「高橋。」
「ん?」
「私今、すごく久しぶりに“走りたい”って思ってる。」
由夏は穏やかな笑顔で言った。圭吾もどことなく嬉しそうな穏やかな表情をしている。
自分が抱えていたプレッシャーを初めて言葉にできたのは、圭吾も同じだった。
「それは良かった。」
「今日ここまで走ったみたいに、どこまでも走りたいくらいの気分。」
「アメリカまで?」
「あはは。うん、海も越えられそうかも。」

「そろそろ戻るか。」
由夏と圭吾が浜辺にいる間、結局森先(せんせい)が来ることはなかった。
「うん、そうだね。ていうか、よく考えたらさー」
由夏が言った。
「こんな風に授業抜け出したら、推薦ダメになるんじゃない?」
冷静になった由夏が苦笑いを浮かべて圭吾を見た。圭吾を責めるような表情(かお)ではない。

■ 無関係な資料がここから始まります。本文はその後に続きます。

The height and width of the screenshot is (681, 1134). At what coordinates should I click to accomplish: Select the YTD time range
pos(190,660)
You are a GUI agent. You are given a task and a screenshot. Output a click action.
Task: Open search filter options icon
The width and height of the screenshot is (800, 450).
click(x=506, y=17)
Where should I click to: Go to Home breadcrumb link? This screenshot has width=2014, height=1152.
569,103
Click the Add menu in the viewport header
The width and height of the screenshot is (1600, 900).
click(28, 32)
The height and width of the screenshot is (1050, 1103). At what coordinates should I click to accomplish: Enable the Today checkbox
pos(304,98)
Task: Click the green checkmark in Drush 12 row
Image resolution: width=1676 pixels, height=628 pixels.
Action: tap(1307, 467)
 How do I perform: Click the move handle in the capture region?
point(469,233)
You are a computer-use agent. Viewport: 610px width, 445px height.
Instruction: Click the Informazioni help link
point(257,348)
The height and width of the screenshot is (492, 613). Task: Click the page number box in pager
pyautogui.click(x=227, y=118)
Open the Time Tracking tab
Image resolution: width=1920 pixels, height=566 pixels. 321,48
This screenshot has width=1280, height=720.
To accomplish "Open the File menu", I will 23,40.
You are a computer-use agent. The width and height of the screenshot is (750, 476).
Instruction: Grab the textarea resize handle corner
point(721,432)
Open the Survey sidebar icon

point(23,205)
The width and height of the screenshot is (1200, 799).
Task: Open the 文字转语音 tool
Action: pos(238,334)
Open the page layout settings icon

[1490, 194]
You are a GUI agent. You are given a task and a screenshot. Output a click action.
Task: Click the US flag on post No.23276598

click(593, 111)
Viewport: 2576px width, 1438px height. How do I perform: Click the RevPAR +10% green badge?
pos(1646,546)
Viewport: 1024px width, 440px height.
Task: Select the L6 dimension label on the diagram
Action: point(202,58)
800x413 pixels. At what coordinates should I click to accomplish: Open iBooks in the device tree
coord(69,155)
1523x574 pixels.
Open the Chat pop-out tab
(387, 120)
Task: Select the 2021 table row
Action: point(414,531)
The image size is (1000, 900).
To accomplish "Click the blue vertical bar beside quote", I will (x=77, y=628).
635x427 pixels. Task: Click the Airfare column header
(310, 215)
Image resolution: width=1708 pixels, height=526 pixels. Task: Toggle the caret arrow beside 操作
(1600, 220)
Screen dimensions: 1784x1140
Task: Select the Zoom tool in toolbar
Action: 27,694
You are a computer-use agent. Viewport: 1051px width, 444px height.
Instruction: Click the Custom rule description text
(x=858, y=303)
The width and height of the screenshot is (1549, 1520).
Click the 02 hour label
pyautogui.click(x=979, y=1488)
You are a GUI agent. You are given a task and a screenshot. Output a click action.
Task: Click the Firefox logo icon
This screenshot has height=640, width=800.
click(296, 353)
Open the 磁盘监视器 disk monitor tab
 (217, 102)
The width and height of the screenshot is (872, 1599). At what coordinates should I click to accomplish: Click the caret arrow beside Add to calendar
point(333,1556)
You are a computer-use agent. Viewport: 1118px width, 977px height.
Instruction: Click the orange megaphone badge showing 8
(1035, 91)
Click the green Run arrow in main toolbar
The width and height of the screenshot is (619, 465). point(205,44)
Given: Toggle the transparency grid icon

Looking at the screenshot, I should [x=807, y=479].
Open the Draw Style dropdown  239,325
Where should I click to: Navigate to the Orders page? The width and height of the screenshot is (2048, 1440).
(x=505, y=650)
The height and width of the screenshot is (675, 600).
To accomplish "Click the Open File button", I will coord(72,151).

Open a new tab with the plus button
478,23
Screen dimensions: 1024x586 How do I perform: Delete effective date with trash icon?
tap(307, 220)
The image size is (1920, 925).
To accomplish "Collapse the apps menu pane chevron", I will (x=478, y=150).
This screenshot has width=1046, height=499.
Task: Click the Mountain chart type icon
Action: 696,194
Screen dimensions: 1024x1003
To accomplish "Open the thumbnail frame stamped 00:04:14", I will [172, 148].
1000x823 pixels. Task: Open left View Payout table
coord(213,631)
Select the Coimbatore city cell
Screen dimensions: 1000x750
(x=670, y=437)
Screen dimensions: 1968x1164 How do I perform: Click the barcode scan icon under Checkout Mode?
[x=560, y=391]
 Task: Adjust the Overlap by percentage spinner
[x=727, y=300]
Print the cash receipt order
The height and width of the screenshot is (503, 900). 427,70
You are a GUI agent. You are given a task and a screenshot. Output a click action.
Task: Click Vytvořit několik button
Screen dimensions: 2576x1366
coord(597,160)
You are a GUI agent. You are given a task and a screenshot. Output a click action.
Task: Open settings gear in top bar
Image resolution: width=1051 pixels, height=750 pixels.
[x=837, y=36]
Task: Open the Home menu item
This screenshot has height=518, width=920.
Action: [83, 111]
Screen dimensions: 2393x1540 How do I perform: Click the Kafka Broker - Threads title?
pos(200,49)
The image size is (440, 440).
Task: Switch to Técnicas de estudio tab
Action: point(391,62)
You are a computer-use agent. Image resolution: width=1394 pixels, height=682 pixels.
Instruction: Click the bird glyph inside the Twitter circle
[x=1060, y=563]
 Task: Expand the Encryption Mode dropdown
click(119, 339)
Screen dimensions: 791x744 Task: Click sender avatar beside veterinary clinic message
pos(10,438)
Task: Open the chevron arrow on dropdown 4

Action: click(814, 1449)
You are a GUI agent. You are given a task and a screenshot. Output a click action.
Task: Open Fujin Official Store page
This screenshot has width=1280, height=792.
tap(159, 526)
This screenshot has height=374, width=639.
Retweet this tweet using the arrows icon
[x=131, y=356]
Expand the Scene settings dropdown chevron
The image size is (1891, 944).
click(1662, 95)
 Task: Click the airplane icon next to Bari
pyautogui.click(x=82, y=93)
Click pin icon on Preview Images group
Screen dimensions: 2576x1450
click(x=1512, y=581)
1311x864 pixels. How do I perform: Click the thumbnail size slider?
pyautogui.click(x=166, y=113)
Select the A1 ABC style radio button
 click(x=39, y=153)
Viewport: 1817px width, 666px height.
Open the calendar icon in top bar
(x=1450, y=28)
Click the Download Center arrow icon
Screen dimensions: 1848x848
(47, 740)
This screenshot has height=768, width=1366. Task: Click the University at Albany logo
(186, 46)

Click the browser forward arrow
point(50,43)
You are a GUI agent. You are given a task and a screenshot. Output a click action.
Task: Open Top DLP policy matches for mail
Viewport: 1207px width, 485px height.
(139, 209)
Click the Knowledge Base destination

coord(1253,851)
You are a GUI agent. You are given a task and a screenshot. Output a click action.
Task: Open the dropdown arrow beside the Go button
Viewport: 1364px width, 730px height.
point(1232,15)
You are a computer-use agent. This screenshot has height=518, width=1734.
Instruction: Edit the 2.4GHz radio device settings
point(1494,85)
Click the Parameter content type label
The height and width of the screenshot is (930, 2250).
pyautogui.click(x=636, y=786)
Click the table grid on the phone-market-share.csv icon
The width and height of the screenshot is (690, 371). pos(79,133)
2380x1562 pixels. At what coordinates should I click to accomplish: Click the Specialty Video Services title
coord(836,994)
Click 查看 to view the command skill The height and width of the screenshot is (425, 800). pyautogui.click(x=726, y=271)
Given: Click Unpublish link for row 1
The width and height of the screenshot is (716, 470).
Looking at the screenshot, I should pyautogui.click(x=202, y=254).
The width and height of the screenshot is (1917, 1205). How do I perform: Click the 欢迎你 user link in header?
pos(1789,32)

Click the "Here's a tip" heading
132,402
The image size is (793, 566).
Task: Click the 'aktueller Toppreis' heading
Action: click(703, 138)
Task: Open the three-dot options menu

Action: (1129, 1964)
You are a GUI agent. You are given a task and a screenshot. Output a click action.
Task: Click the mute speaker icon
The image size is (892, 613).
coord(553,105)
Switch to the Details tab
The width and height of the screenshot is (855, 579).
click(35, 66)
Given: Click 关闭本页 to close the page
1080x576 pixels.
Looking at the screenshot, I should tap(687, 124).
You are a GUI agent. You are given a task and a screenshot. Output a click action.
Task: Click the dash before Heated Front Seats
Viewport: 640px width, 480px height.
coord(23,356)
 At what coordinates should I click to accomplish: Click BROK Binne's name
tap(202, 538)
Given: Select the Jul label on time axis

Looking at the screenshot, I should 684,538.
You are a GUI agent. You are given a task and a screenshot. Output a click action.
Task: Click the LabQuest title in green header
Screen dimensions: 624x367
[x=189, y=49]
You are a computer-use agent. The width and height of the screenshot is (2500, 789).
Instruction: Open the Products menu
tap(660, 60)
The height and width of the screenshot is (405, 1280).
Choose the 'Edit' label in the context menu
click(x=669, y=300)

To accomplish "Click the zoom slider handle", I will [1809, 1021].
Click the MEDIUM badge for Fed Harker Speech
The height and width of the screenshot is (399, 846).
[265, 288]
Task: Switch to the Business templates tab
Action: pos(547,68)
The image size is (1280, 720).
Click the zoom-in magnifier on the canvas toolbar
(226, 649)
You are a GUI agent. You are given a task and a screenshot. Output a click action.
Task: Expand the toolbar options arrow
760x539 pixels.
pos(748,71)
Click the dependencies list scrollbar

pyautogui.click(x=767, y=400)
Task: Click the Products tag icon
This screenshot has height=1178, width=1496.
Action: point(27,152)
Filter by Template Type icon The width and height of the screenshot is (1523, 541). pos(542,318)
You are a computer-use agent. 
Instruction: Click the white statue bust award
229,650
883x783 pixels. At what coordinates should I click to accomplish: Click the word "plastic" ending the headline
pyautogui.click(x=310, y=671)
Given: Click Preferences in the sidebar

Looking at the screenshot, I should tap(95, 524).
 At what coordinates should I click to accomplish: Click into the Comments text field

「まあそん時は、俺が勉強見てやるから安心しなよ。頑張れ藤澤。」
「うーん…安心…なのかな?」
由夏はまた、小首を傾げた。


体育の授業が終わる頃に合わせて二人が戻ると、森本先生ではない教諭の指導で体育の授業を続けていたクラスメイトが騒然とした。
どうやら森本先生はまだ二人の捜索を続けているらしかったが、学校からケータイに連絡を入れて二人が戻って来たことが伝えられた。